● Supplied text

Each year, the World Day Against Child Labour forces a pause. It asks the world to remember what is often forgotten: the children whose futures are shaped by work instead of learning, risk instead of protection, survival instead of possibility. It is a reminder of urgency, of the distance covered, and of the distance that remains. But this year, it is also something else—reckoning.

The 2025 global estimates released by the International Labour Organization confirm what many suspected but hoped wouldn't be true: progress is too slow to eliminate child labour by 2025. Even to meet it by 2060, the pace must quadruple. As of now, the total stands at 138 million children, with 54 million engaged in hazardous work. These are not just figures. They are the daily realities of children growing up too soon, working when they should be learning, facing dangers that no child should ever be asked to face.

And behind the data lies a deeper truth: child labour is not a marginal issue. It is a structural one.

Where it hurts most

The rural economy continues to bear the brunt. As in previous years, the most affected are children under 12, engaged in unpaid labour on smallholder farms—especially across Sub-Saharan Africa. These are not isolated tragedies; they are part of a system that continues to fail the youngest. Poverty, weak infrastructure, the absence of public services, and persistent gaps in protection keep this cycle in motion. And that cycle does not break on its own.

There is no shortage of conferences, reports or declarations. What is scarce is what comes after—the long, layered work of translating principle into protection. And that work is where ECLT stands.

A systemic response to a systemic problem

In the face of a global picture that offers little room for comfort, we return to something that often gets overlooked: doing what is within reach, and doing it well.

Over the past year, the ECLT Foundation has continued to invest in the systems that make durable change possible. In Uganda, we supported the development and local adoption of by-laws to tackle child and forced labour. Alongside that, we helped shape a district-wide action plan grounded in the voices of local authorities and communities.

In Mozambique, over 130 adolescents gained vocational training—market-relevant, locally adapted, and linked to decent work. In Indonesia, our collaboration contributed to the launch of national Labour Practices Guidelines for agriculture, a clear framework to help businesses move from intent to implementation.

These examples are not isolated projects. They are proof that even within setbacks, coordinated action across States, companies and communities can plant something deeper than short-term relief—resilience. Progress in this field rarely makes headlines. It doesn’t follow an easy arc. But the absence of spectacle does not mean absence of substance.

What Comes Next

The road ahead requires clarity, not just commitment.

First, rural voices must be heard—not as an afterthought but as essential participants. Smallholder farmers and rural workers are often the first to experience the pressures that lead to child labour, and yet they remain at the margins of the global conversation. Policy made without them will not hold.

Second, national systems must be strengthened, education, labour inspection, social protection. Tackling child labour is not a standalone task. It lives at the intersection of public policy, market dynamics, and community realities.

Third, income matters. When families are paid fairly and live with dignity, children stay in school. Child labour is not only about protection. It is about equity. It is about the right to a future that doesn't hinge on a child's ability to earn.

A Road Worth Taking

On this World Day Against Child Labour, we recognise that this is not a moment for slogans or celebration. It is a moment for sustained attention.

The work continues in classrooms, in policy rooms, in village halls, on the ground. Teachers, community leaders, government officials, employers, and youth themselves, each carries a piece of the solution.

At the ECLT Foundation, we remain committed to supporting practical, inclusive, and coordinated efforts to end child labour where it still persists most: rural areas too often left behind.

The setbacks are real. But so is the work being done. And so is the road ahead.

Not fast. Not easy. But necessary. And worth walking together.

● Provided material
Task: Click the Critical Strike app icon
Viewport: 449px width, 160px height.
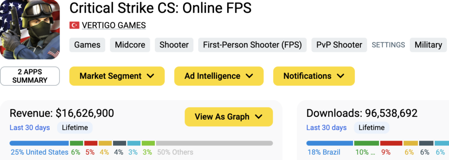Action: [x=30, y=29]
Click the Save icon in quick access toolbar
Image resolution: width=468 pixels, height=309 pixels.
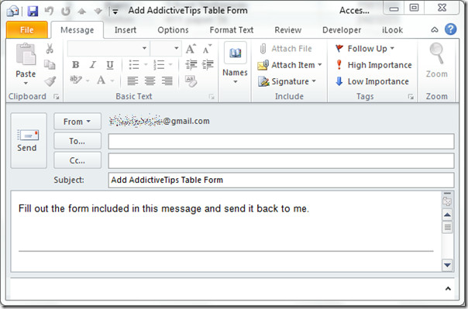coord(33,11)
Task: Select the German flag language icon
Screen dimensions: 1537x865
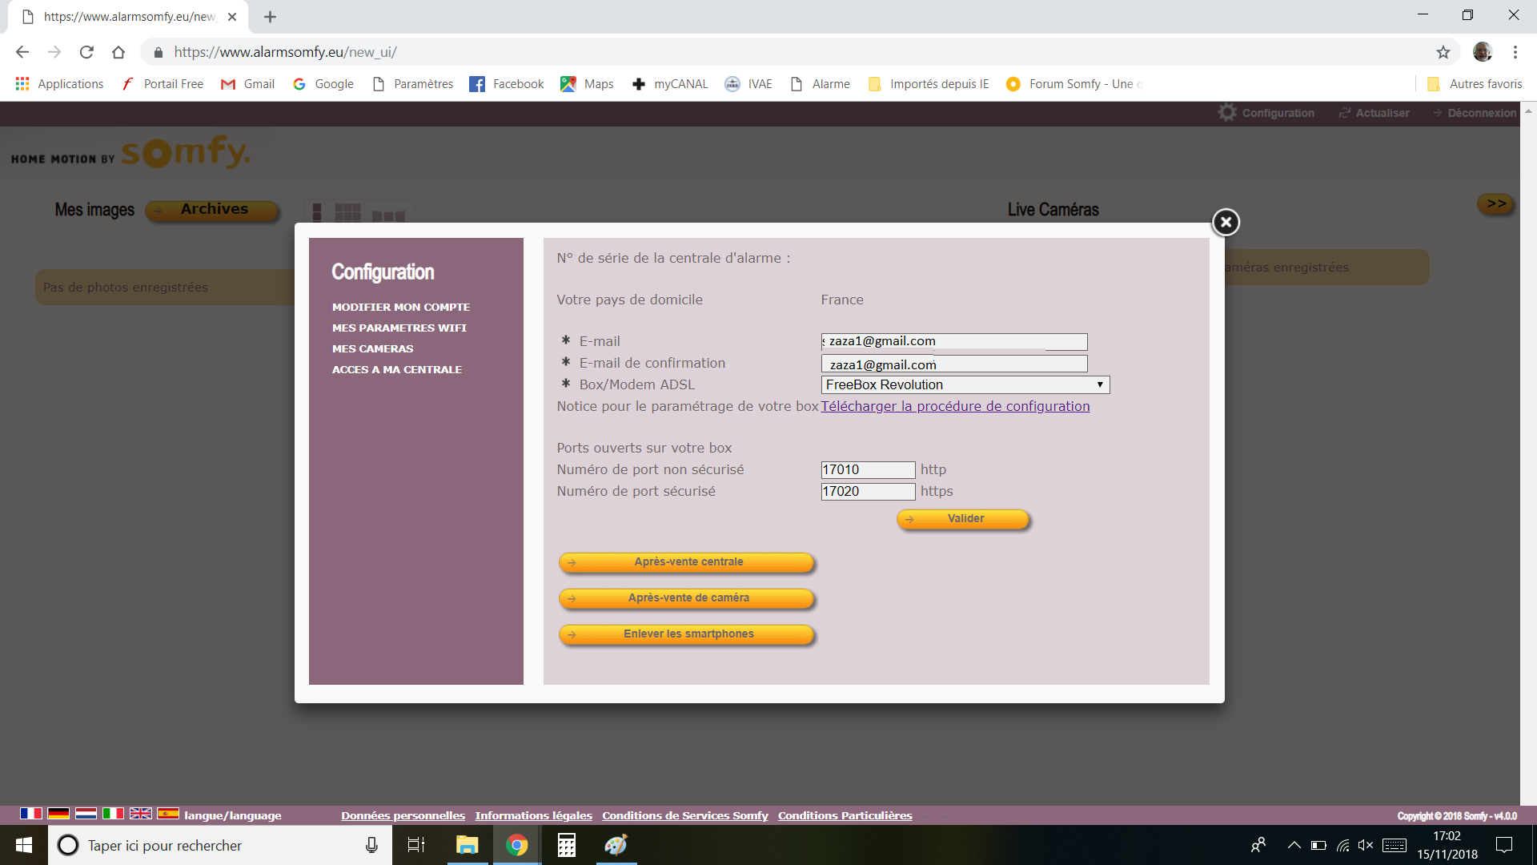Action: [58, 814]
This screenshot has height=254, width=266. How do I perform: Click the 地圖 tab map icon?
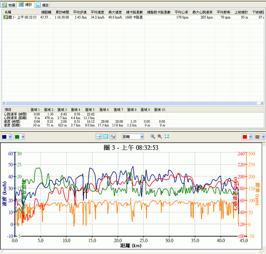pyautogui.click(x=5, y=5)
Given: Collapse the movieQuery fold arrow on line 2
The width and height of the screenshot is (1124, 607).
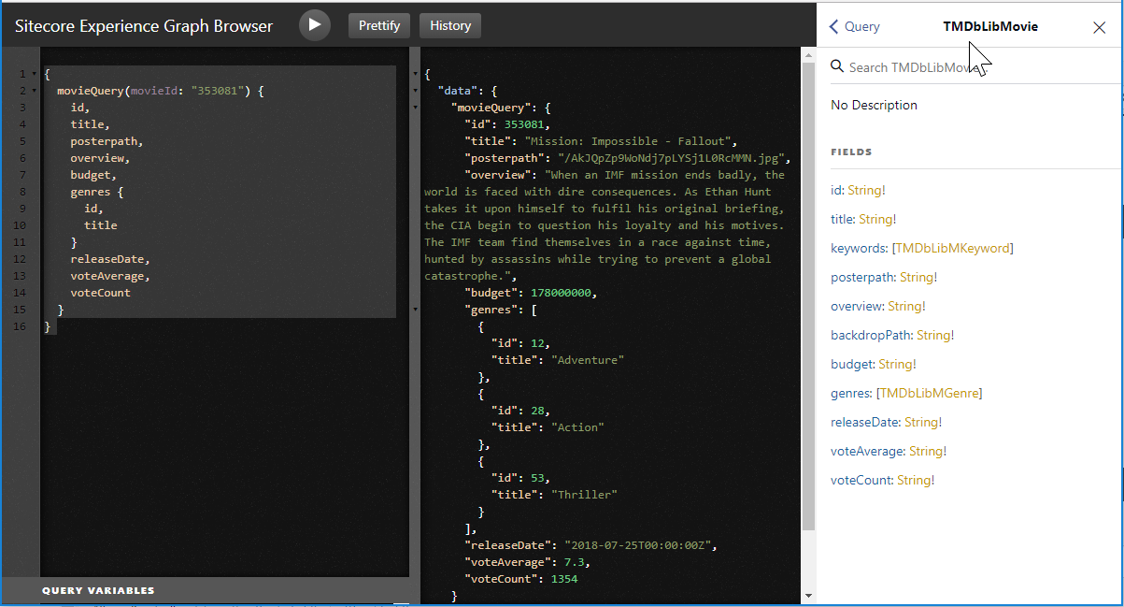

● Parts of the exercise
1. Duplicate the passage of the child labour text between "Second, national systems" and "of the solution.", inclusive.
2. Answer these questions from the child labour text:
(a) According to the 2025 global estimates, how many children are in child labour in total?
(b) How many adolescents in Mozambique gained vocational training?
(c) In which country did the collaboration contribute to the launch of national Labour Practices Guidelines for agriculture?

● Answers to the exercise
1.
Second, national systems must be strengthened, education, labour inspection, social protection. Tackling child labour is not a standalone task. It lives at the intersection of public policy, market dynamics, and community realities.

Third, income matters. When families are paid fairly and live with dignity, children stay in school. Child labour is not only about protection. It is about equity. It is about the right to a future that doesn't hinge on a child's ability to earn.

A Road Worth Taking

On this World Day Against Child Labour, we recognise that this is not a moment for slogans or celebration. It is a moment for sustained attention.

The work continues in classrooms, in policy rooms, in village halls, on the ground. Teachers, community leaders, government officials, employers, and youth themselves, each carries a piece of the solution.

2.
(a) 138 million children.
(b) Over 130 adolescents.
(c) Indonesia.